The 22 bills and resolutions that comprise just her 2011 load focus heavily on education reform, an area Brownley was very familiar with in her time on the Santa Monica-Malibu Unified School District Board of Education, but also run through a broad spectrum of goals like a statewide ban on single use plastic bags and a program to put illuminated digital ads on the sides of Big Blue Buses.
“Most of my bills come from issues I’ve been working on. Other times, I carry bills because I become aware of particular problems,” Brownley said. “I’m carrying a pretty heavy load. I have a lot of things I want to accomplish.”
Three of those items, at least, can get checked off.
This week, Gov. Jerry Brown signed into law two pieces of Brownley’s agenda dealing with government accountability and making sure the medical community is more responsive to patient complaints.
The first, Assembly Bill 782, gives the California Public Employee Retirement System (CalPERS) the ability to charge government agencies and contract employers for long wait times when CalPERS conducts audits to make sure that public funds are being spent correctly.
“In some cases, agencies are not as responsive as they should be,” Brownley said, delicately. “When that occurs, this allows CalPERS to recover administrative costs from the employer for an audit that exceeds a certain time to complete.”
The bill gives extra incentives to those agencies to get audits done quickly and efficiently, or literally pay the price.
The second follows along the same lines.
Assembly Bill 1127 streamlines the process by which the Medical Board of Investigations looks into complaints made by patients against doctors.
“In most cases, doctors are very cooperative,” Brownley said. “Every once in a while, there’s a physician or two that’s not.
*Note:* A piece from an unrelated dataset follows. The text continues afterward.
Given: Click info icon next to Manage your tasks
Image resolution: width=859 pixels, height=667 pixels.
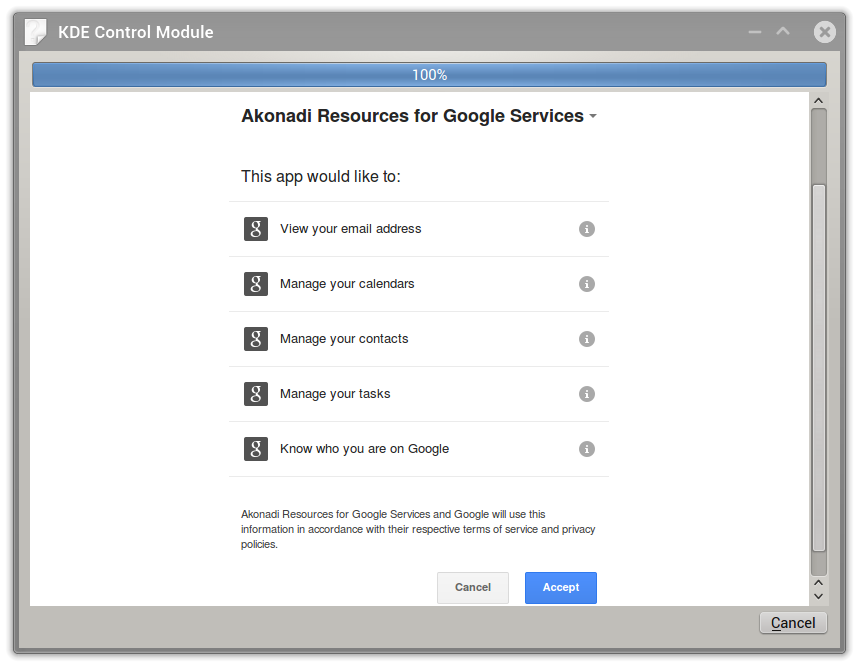Looking at the screenshot, I should point(587,394).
This helps streamline that investigation process in helping to protect the patient.”
The genesis of the bill came in almost nine years ago, when the Department of Consumer Affairs was asked to monitor and evaluate the Medical Board’s procedures. The resulting report showed an issue of enforcement and a feeling that there was a long wait time to turn around complaints.
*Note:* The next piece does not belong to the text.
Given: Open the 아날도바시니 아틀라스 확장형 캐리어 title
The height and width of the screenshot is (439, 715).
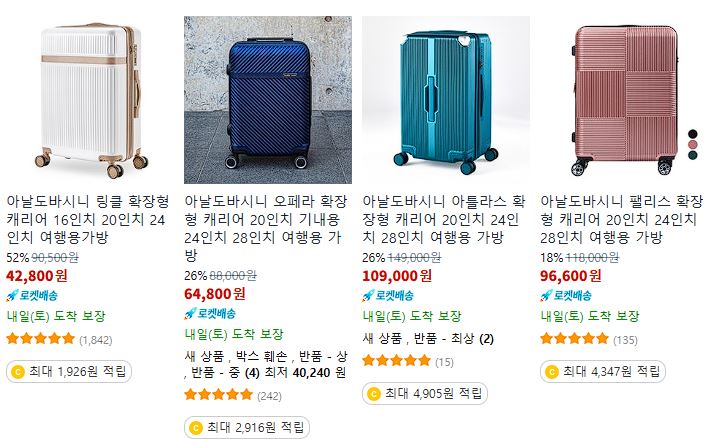Looking at the screenshot, I should pyautogui.click(x=444, y=219).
“AB 1127 was in response to that, in some sense,” Brownley said.
The legislature also approved a joint resolution requesting that Congress put money behind school-based health centers.
Putting doctors in places where low-income students, or those not covered by health insurance, can get access to medical care is critical to keeping kids healthy, Brownley said.
“Having a school-based system where children and families come every single day is an appropriate portal for those services,” she said.
In 1998, Brownley helped set the stage for a partnership between Santa Monica High School and the Venice Family Clinic, located on Pico Boulevard, to provide one such clinic on the high school campus.
The clinic operates on Mondays and Thursdays, for approximately three hours in the morning.
The legislature voted to support Congress in putting money, found in the Patient Protection and Affordable Care Act, more commonly referred to as “Obamacare,” or the No Child Left Behind Act, toward supporting the health centers.
“I certainly believe there is tremendous need out there, and it’s an appropriate place to fund school-based health centers,” Brownley said.